Honsou cruzó el destrozado umbral de la entrada mientras el polvo terminaba de asentarse en el suelo y estudió el interior arrasado del búnker. Tenía el pecho cubierto de sangre en el lugar donde el guardia le había acertado con sus disparos.
Aquélla era la menor de las preocupaciones que tenía. El lacayo imperial había convertido un ataque planificado hasta el más mínimo detalle en una matanza.
Dos de los hombres de su escuadra habían muerto acribillados por las primeras ráfagas del cañón de asalto.

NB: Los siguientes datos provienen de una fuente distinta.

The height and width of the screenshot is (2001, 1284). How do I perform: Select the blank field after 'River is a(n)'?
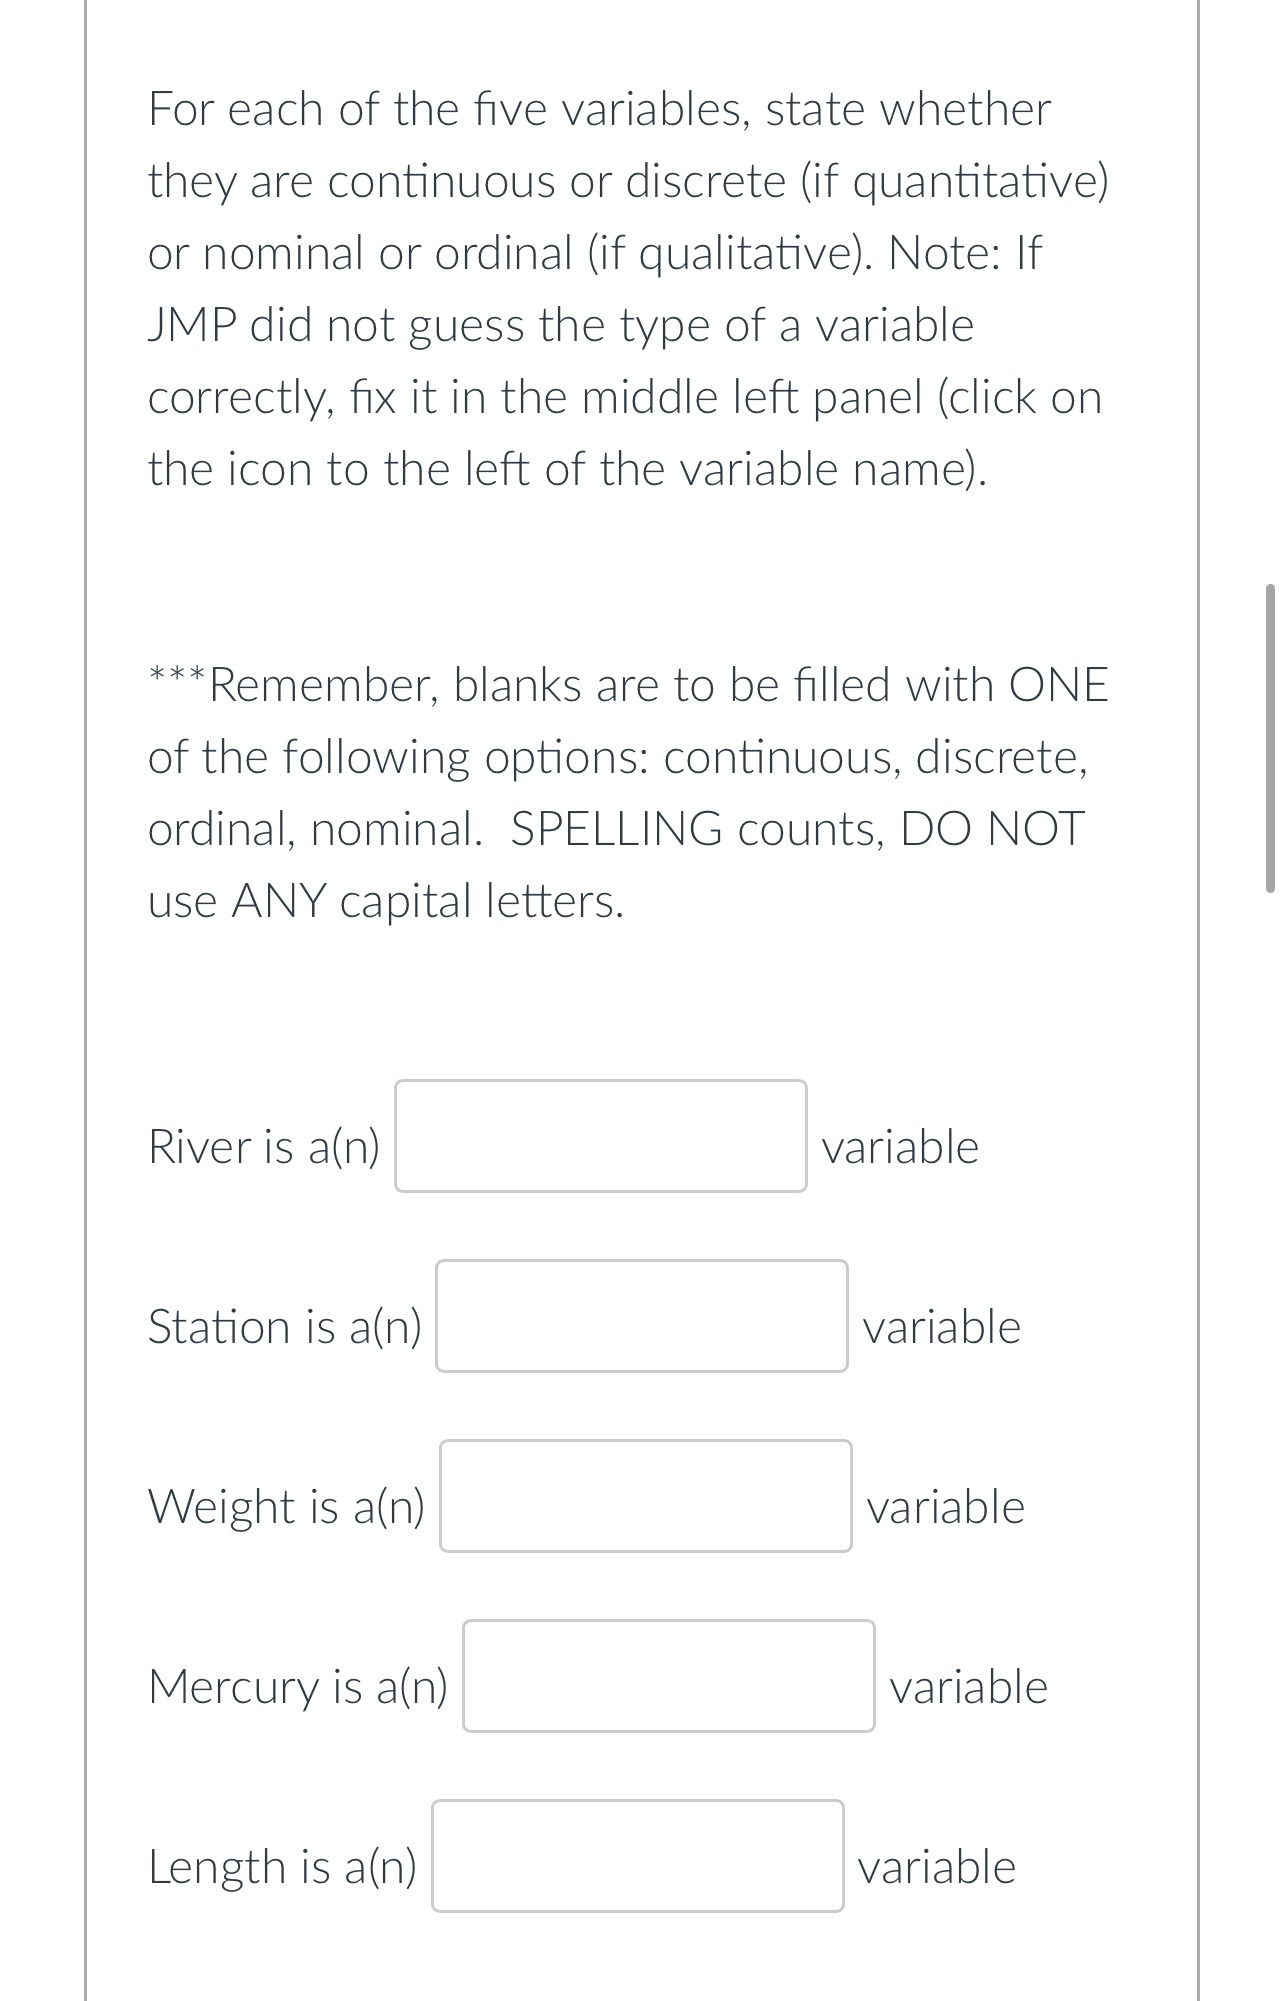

Sin embargo, habían bastado un par de granadas para acabar con el arma. Las granadas de fragmentación no eran las más potentes de su arsenal, pero utilizadas en el interior de una construcción cerrada como el búnker eran devastadoras.
Pateó con furia el cuerpo ennegrecido y humeante del guardia imperial y desahogó la rabia que sentía contra el cadáver. Había tenido que agacharse para entrar en el búnker. Cuando se alzó en el interior humeante, casi llegaba hasta el techo. Honsou era un guerrero gigantesco. Iba protegido por una servoarmadura del color del hierro bruñido, con las placas desgastadas por los tres meses que llevaba viviendo en el entorno hostil de Hydra Cordatus. Limpió de polvo el visor y encendió el iluminador que la armadura llevaba incorporado al hombro. El potente rayo de luz reverberó en parte contra la armadura, y la placa pectoral y el símbolo de los Guerreros de Hierro de la hombrera derecha provocaron dos sombras alargadas.
Cruzó el interior del búnker haciendo crujir los restos del suelo y miró a través de las rendijas de observación hacia el espaciopuerto, más abajo de las montañas. Apenas podía distinguirlo debido a las nubes de polvo, pero sabía que la tormenta estaba amainando. Debían actuar con rapidez.
Había perdido dos hombres, pero al fin y al cabo, supuso que aquello no tenía mucha importancia. Dos de los puestos de vigilancia que daban al espaciopuerto ya habían caído, por lo que tenía una brecha por la que colarse y disponía de hombres más que suficientes para poder llevar a cabo su misión.
Se puso en contacto con los demás guerreros.
—Vía libre. Que todas las escuadras se reúnan conmigo para avanzar.